*** Dataset records ***
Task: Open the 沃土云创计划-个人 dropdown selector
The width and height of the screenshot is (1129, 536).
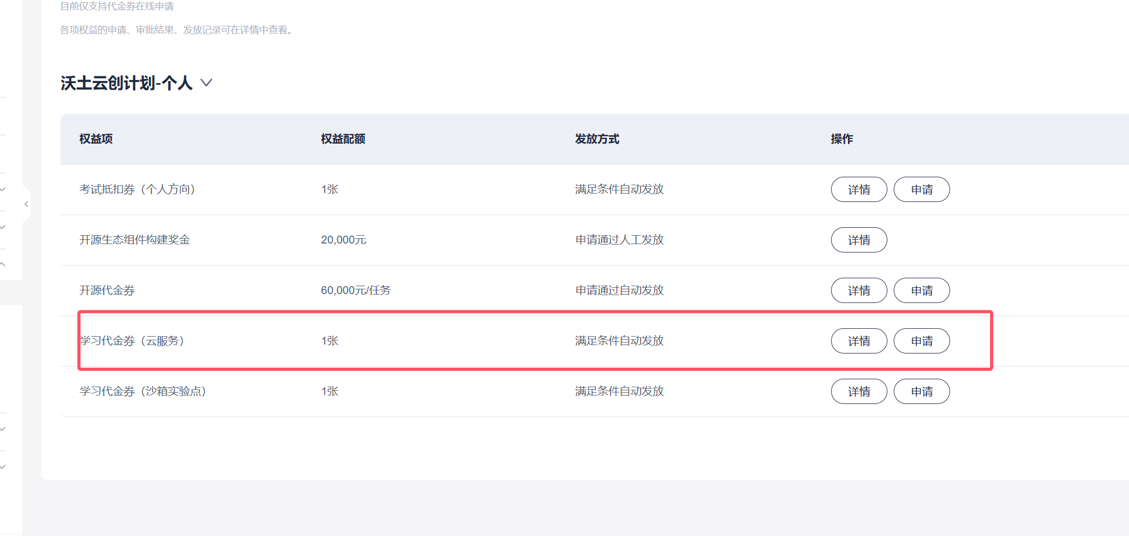Action: click(206, 83)
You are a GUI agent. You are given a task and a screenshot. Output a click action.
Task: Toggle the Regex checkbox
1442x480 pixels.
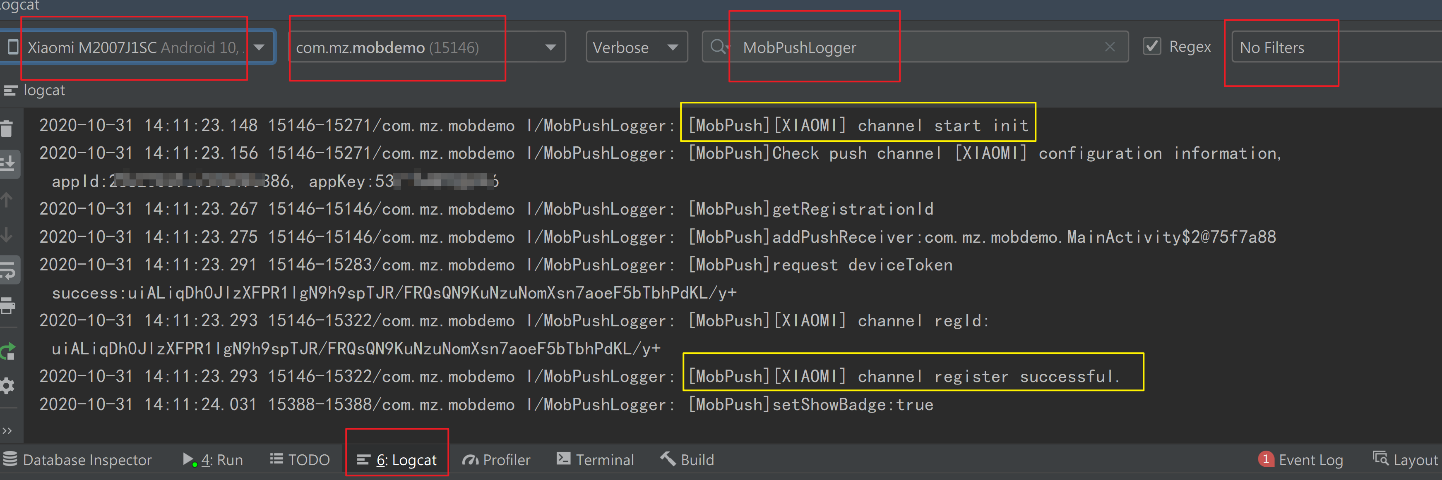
*** End of Dataset records ***
I would like you to retype exactly the lines running from the one containing "You are a GUI" to the last line of the entries, both included, leaving all pictures out.

[Response]
You are a GUI agent. You are given a task and a screenshot. Output a click action.
Task: Toggle the Regex checkbox
1442x480 pixels.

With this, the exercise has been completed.